Sie verstehen einander, unabhängig Ihrer Muttersprache, denn ihre gemeinsam Sprache ist die Musik! Vergessen Sie das babylonische Sprachgewirr! Man hätte die Leute in Babel sollen singen, statt sprechen lassen, dann hätte es vermutlich mit dem Turmbau auch besser geklappt! Musik für heute auf Instrumenten von gestern, ach, was sag ich, von vorgestern! Die "Saiten-Weise" Christina Pluhar, ihre 10 "L’Arpeggiatas" und die Gastmusiker Philippe Jaroussky, Lucilla Galeazzi, Luciana Mancini, Vincenzo Capezzuto und Raquel Andueza zaubern einen unvergleichlichen Latin-Sound sowohl mit ihren Stimmen, als auch mit Instrumenten wie dem Psalterion, der Barockharfe, der Barockgitarre oder der Erzlaute! Saitenweise Ba-Rock-Vergnügen!

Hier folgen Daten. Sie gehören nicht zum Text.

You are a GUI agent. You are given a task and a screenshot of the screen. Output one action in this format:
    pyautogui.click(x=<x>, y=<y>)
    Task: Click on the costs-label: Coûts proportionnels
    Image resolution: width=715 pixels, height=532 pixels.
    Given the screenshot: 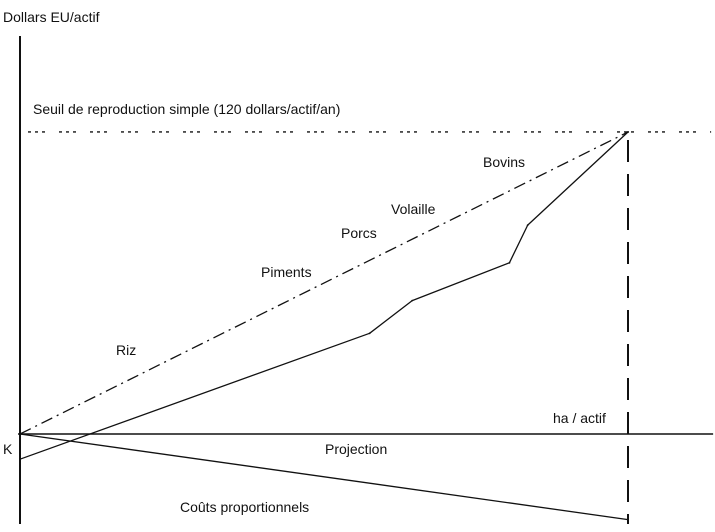 What is the action you would take?
    pyautogui.click(x=244, y=507)
    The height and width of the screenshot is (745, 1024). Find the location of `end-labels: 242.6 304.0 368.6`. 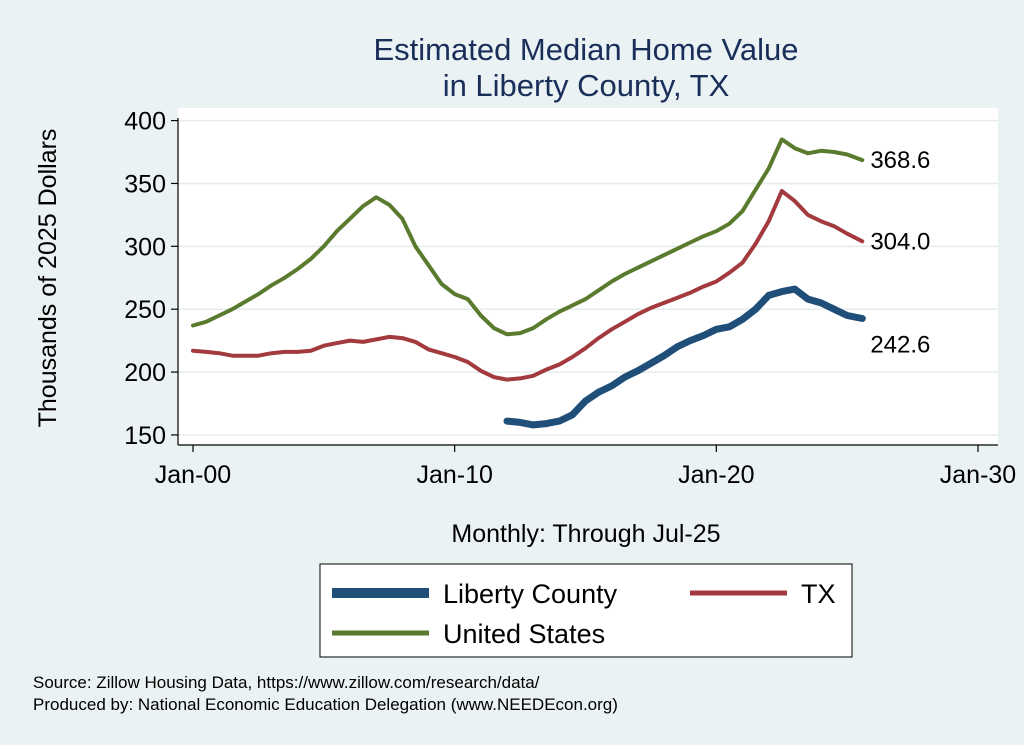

So, und nachdem es dann doch mit dem Schreiben noch geklappt hat, werde ich mich entspannen bei einem meiner liebsten Lieder: "Como la Zigarre", gesungen von Philippe Jaroussky und Raquel Andueza. Der Beitrag ist geschrieben und die verlorenen Vögel werde ich nun nicht mehr suchen müssen, denn diese wundervollen farben- und lebensfrohe Geschöpfe hat Christina Pluhar gefunden und für uns alle frei gelassen!